By Robert Maddox, Staff Reporter

MyTurn

“Dungeons and Dragons,” a game created in 1974 by Gary Gygax and Dave Arneson, has again spiked in popularity due to its role in modern retro media, like Netflix’s “Stranger Things.” With the addition of the internet, which allows easy access to the handbook, this complex game has also become easier to learn.

In D&D, there are two roles: the “player” or the “dungeon master.” If you’re a player, you begin by making a character with either the handbook or if you’re more experienced, from scratch. You pick a race for your character, a class and create a personality. It can be pretty fun coming up with character ideas. Maybe you’re two gnomes on top of each other under your armor and have a strong moral compass. But your party is always suspicious of you, and you must keep deceiving them so they don’t discover the truth.
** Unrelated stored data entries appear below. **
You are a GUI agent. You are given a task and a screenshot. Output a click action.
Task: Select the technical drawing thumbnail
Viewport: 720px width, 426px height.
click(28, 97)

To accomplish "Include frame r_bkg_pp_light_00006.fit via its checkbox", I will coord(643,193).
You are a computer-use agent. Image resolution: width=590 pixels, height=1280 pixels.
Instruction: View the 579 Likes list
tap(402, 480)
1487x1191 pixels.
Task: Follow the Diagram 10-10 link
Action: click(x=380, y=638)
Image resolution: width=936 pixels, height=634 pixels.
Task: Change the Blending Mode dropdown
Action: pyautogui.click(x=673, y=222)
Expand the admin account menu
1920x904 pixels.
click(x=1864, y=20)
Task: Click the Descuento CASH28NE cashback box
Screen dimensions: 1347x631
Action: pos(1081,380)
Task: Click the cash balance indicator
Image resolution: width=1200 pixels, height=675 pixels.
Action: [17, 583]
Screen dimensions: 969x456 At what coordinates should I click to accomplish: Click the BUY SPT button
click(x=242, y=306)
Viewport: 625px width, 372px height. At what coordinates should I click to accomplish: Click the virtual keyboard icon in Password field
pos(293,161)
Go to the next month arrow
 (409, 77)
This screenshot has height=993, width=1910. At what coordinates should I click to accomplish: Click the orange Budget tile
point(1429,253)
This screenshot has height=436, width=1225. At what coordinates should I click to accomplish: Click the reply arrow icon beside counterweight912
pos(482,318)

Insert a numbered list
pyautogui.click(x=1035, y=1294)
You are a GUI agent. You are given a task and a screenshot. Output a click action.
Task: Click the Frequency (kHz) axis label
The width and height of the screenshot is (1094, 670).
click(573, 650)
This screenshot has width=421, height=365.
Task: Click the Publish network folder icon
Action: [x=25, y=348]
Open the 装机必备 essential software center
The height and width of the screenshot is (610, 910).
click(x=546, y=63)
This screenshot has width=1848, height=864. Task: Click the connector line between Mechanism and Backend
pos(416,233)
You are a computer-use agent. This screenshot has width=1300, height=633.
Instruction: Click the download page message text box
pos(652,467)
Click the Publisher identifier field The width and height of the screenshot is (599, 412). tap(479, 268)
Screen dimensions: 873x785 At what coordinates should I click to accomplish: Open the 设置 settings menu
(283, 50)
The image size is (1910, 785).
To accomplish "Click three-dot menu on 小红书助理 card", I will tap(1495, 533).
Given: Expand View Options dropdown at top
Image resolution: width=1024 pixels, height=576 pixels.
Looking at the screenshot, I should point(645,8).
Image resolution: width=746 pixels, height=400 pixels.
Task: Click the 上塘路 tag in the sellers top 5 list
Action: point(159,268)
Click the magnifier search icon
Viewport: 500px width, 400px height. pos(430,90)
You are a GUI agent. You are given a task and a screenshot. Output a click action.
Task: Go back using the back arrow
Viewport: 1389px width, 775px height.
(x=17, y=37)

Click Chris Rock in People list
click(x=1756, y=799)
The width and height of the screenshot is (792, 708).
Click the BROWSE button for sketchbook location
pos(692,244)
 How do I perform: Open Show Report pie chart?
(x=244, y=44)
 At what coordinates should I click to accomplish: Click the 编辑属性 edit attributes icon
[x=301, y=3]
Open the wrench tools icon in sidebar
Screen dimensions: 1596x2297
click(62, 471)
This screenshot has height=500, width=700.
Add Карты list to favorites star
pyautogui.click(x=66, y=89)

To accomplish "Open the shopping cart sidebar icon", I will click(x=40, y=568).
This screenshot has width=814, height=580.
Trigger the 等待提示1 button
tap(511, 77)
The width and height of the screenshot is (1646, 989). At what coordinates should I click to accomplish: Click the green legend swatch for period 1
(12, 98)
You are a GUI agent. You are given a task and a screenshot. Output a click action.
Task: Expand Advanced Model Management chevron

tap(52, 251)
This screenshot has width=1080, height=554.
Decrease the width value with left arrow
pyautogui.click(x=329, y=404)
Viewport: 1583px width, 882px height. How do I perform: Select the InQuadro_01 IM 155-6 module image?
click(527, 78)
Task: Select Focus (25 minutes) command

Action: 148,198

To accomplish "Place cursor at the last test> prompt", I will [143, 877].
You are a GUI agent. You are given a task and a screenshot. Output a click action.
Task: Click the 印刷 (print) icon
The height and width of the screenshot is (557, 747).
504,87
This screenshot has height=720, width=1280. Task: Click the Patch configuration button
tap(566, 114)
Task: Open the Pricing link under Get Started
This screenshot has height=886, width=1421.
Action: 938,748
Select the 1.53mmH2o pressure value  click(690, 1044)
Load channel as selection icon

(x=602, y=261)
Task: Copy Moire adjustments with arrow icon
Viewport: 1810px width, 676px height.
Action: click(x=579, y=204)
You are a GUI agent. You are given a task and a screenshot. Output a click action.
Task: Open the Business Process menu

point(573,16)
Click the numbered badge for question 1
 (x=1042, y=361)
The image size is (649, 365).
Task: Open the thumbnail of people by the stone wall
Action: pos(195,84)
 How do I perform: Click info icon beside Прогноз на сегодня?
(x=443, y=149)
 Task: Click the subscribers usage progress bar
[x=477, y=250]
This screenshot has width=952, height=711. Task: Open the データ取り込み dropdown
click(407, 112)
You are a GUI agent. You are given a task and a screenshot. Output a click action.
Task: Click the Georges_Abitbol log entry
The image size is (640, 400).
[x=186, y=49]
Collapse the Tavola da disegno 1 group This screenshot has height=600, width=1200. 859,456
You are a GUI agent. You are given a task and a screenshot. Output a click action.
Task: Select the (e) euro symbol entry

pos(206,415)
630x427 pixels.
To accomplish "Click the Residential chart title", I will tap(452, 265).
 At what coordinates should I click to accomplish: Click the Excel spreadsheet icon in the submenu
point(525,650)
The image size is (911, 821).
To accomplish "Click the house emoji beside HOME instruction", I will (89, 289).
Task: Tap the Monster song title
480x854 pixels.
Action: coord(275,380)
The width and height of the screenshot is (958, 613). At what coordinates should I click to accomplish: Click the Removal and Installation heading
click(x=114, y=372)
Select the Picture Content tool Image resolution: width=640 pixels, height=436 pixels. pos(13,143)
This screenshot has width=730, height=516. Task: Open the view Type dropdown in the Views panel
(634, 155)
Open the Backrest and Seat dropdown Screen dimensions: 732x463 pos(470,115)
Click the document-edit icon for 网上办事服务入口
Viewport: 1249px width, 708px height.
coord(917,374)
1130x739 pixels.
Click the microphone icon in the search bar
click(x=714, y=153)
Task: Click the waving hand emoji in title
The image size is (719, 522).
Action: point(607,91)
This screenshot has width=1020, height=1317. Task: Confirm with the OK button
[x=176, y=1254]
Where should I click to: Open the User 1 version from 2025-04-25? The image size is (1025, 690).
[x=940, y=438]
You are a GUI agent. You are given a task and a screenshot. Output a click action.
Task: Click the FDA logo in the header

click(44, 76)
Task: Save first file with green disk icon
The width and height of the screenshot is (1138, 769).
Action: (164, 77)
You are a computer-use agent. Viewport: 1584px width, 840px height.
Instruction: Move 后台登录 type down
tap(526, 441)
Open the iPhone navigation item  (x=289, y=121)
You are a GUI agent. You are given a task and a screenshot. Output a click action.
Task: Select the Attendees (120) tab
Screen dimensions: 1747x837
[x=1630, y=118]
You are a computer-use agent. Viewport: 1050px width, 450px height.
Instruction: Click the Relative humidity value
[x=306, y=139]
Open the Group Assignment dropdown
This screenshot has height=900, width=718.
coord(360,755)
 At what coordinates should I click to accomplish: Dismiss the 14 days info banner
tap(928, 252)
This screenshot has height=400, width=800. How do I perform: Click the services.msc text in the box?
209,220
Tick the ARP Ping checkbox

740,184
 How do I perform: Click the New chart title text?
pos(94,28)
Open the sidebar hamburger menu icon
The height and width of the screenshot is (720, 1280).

If you end up as the dungeon master, you are blessed but also cursed. You get to create the world around your players and do whatever you want with it, but you don’t get to experience it like the players. The pros do outway the cons though, you get complete creativity over your world. Maybe you don’t want to play in a medieval fantasy setting; perhaps you want to play in 2100 where everything is digital. Either way, the possibilities are endless. You may not get to be the players, but you do get to play as every enemy, friend and other things in their adventure.

In short, both roles are great. Being the player, you get to play as the main character of a world that revolves around you, and being the dungeon master, you get to create a world that your friends get to play in and write their stories. D&D isn’t just that nerdy fantasy game; it’s a world of imagination that’s perfect for anyone willing to play.